- Builder: Harland and Wolff
- Yard No.: 333
- Launched: 1900
- Maiden Voyage: 1901 Liverpool – Cape Town – Sydney
- Gross Tonnage: 12,531 tons
- Length: 550.2ft
- Beam: 63.3ft
- Decks: 3
- Funnels: 1
- Masts: 4
- Propellers: 2
- Engines: 2 x four cylinder quadruple expansion
- Boilers: 4 double ended + 1 single
- Speed: 14 knots
- Port of Registry: Liverpool
- Carrying Capacity: 400 passengers, 100,000 refrigerated carcasses
- Sister Ships: Afric, Medic, Persic, Runic II (Jubilee Class Liners)
Suevic was the fifth, and final, member of the Jubilee-class liners designed specifically for the White Star Line’s Australian run, the other four being Afric, Medic, Persic and Runic II. Her large refrigerated cargo holds made her the ideal vessel for transporting perishable goods on this route.
She entered into White Star Line service on 9th March 1901, but it wasn’t long before she was requisitioned for use as a troopship, carrying soldiers to Cape Town to fight in the Boer War.
By 1902, Suevic was solely employed on the Australian run, and it was whilst returning from there in 1907 that led, eventually, to one of the most remarkable events in White Star Line history.

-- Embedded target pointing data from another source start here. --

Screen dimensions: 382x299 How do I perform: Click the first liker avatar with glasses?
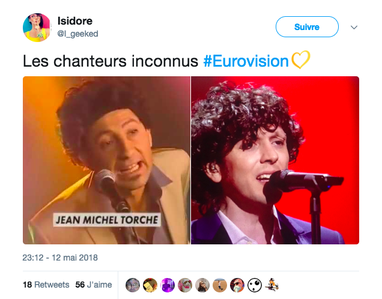(133, 285)
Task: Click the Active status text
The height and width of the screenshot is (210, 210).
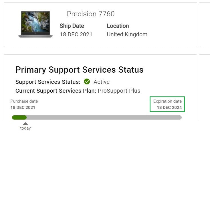Action: [102, 82]

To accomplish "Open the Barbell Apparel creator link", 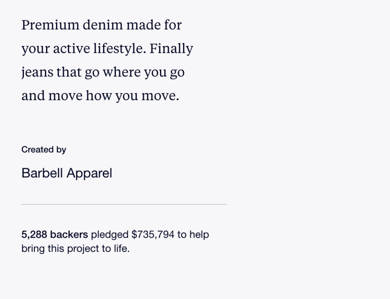I will coord(67,173).
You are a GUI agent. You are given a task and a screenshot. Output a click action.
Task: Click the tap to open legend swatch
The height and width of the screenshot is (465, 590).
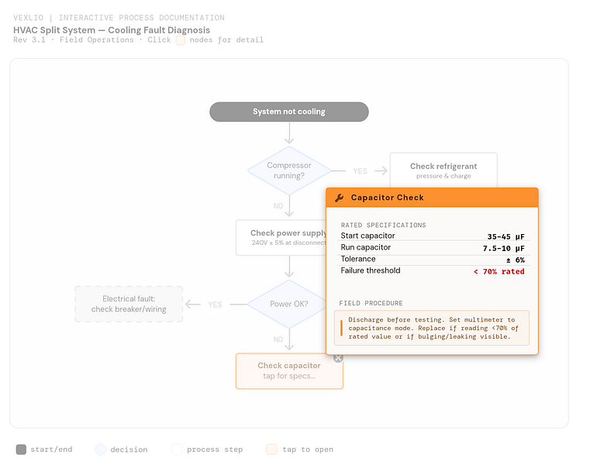(271, 450)
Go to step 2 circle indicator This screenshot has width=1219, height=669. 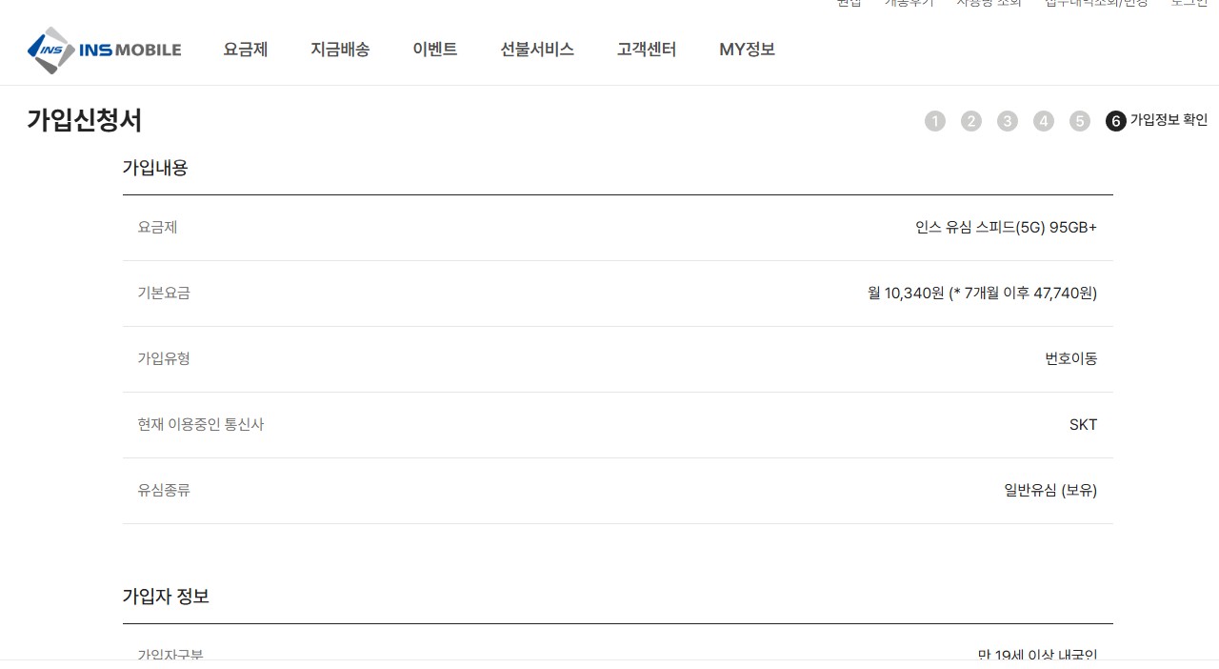pyautogui.click(x=971, y=121)
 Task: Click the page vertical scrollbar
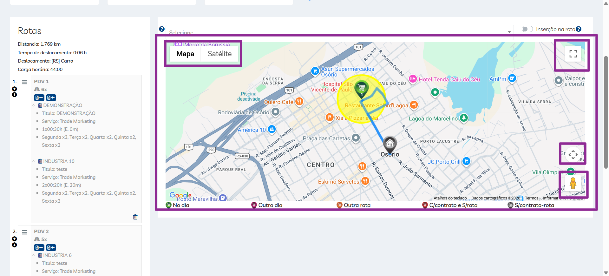tap(606, 111)
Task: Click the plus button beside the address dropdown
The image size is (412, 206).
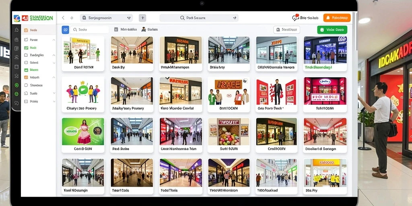Action: click(142, 18)
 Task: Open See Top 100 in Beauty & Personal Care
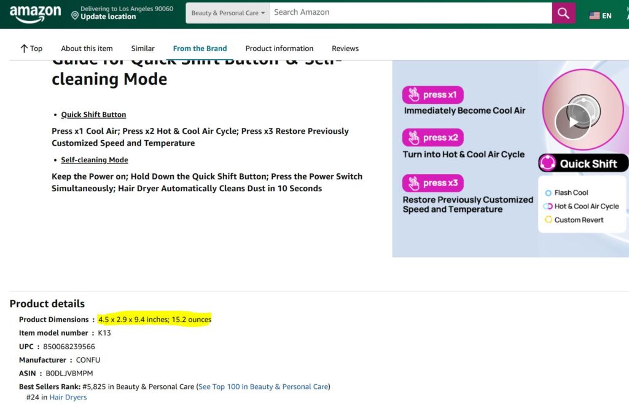click(263, 387)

On February 2nd, 1907, she left Melbourne under command of her master, Captain Thomas Jones, and was due to call at Cape Town, Tenerife, Plymouth, London and finally Liverpool. She carried 382 passengers, 141 crew, and her holds she carried various items of cargo which included thousands of sheep carcasses to the value of £400,000.
By noon on the 17th March, Suevic was about 140 miles from the Lizard on the Southwest coast of England, a notorious danger spot for shipping for centuries before. Of course the normal procedure for all shipping was to keep well-clear of this treacherous area, however, because of a fog that now enveloped Suevic, the crew could not work out the ship’s position, so the next choice open to them was to fix the vessel’s position using the light from the Lizard lighthouse. This was spotted just after 10.00pm later that day.
Suevic’s officers believed that they were 10 miles or more away from the Lizard, and then made two terrible mistakes. Firstly, they carried-on at full speed, and secondly, they did not use the ship’s sounding line, a lead weight on a marked rope, which tells the user how deep the water below the ship is.
The officers’ estimates of how far away the light was were to be proved drastically wrong, as twenty minutes after sighting the light, Suevic hit the Maenheere Rocks at full speed, only a quarter-of-a-mile from the Lizard. Her bow was seriously damaged, but the mid section and stern, together with the boiler-rooms and the engines, was relatively intact.
After some initial attempts at trying to back the stricken vessel off the rocks by running both of the remarkably undamaged engines at full astern, Captain Jones ordered the firing of the ship’s distress rockets, although because of the way the ship was grounded, there seemed to be no immediate danger of the ship sinking. A local rescue effort was launched, and all of the passengers were taken ashore at daybreak the next morning. At least one of Suevic’s crew would later serve on Titanic. Stewardess Katherine Gold, 35, was also present when Olympic was in collision with HMS Hawke in 1911!
For the next nine days, various vessels were used to try to pull Suevic from her position on the Maenheere Rocks, but she was stuck firm, and the White Star Line were now faced with a stark decision. They could either abandon the six-year old vessel where she lay, or they could separate the damaged bow from the rest of the vessel and salvage the rear section, and make a new bow section. They chose the latter, and by April 2nd, the 212-foot long bow had been cut-off from the rest of the ship at a point just behind the bridge, using nothing more than carefully placed charges of dynamite. (Actually, although this sounds quite dangerous, a skilled operator could use just the right amount of charge to remove a rivet head.)
The stern was pulled away from the bow, and in a remarkable demonstration of the effectiveness of Suevic’s watertight compartments, she sailed, under her own steam, and in reverse, to Southampton, where there was a dry-dock waiting for her, although tugs were used to steer her safely.
A completely new forward hull section was fabricated at Harland and Wolff’s Belfast yard, which was towed to Southampton in the middle of October. This was moved into position on 4th November, and the relatively easy way in which the two halves were connected speaks volumes for the craftsmen of Harland and Wolff.
Suevic was jokingly awarded the title ‘Longest Ship In The World’, the reason being that ‘her bow was in Belfast, whilst her stern was in Southampton!
All of the expense and hard work was not in vain, as Suevic was a good servant to the White Star Line, and no doubt repaid the cost of her incredible repair many times over, until she was sold in October 1928 for £35,000 to a Norwegian company who converted her into a whaling factory ship and renamed her Skytteren.
Skytteren was sunk on 1st April 1942 by a German vessel whilst trying to escape to Britain.